Abstract: The aim of the paper is to address the long time behavior of the Kuramoto model of mean-field coupled phase rotators, subject to white noise and quenched frequencies. We analyse the influence of the fluctuations of both thermal noise and frequencies (seen as a disorder) on a large but finite population of $N$ rotators, in the case where the law of the disorder is symmetric. On a finite time scale $[0, T]$, the system is known to be self-averaging: the empirical measure of the system converges as $N\to \infty$ to the deterministic solution of a nonlinear Fokker-Planck equation which exhibits a stable manifold of synchronized stationary profiles for large interaction. On longer time scales, competition between the finite-size effects of the noise and disorder makes the system deviate from this mean-field behavior.

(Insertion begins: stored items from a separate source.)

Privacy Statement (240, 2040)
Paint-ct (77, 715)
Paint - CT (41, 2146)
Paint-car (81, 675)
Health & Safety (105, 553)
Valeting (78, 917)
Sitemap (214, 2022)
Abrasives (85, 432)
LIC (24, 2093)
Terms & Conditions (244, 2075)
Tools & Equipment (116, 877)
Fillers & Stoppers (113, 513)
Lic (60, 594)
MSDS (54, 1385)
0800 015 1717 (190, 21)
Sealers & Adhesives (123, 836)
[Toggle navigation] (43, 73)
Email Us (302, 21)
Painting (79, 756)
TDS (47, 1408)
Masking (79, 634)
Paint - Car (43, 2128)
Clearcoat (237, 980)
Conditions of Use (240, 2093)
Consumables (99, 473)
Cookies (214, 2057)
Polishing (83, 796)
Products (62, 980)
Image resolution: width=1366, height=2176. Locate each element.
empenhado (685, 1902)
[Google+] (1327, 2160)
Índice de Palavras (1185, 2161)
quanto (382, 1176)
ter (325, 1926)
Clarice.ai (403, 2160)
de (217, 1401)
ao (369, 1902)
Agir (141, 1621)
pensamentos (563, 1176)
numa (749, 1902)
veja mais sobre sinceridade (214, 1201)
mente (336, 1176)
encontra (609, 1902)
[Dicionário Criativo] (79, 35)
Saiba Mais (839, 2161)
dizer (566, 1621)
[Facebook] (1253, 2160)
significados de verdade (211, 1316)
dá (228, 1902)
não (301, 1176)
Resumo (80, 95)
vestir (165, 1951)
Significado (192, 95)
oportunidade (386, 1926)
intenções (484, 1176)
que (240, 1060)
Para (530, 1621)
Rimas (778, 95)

In the main result of the paper we show that on a time scale of order $ \sqrt{N}$ the fluctuations of the disorder prevail over the fluctuations of the noise: we establish the existence of disorder-induced traveling waves for the empirical measure along the stationary manifold. This result is proved for fixed realizations of the disorder and emphasis is put on the influence of the asymmetry of these quenched frequencies on the direction and speed of rotation of the system. Asymptotics on the drift are provided in the limit of small disorder.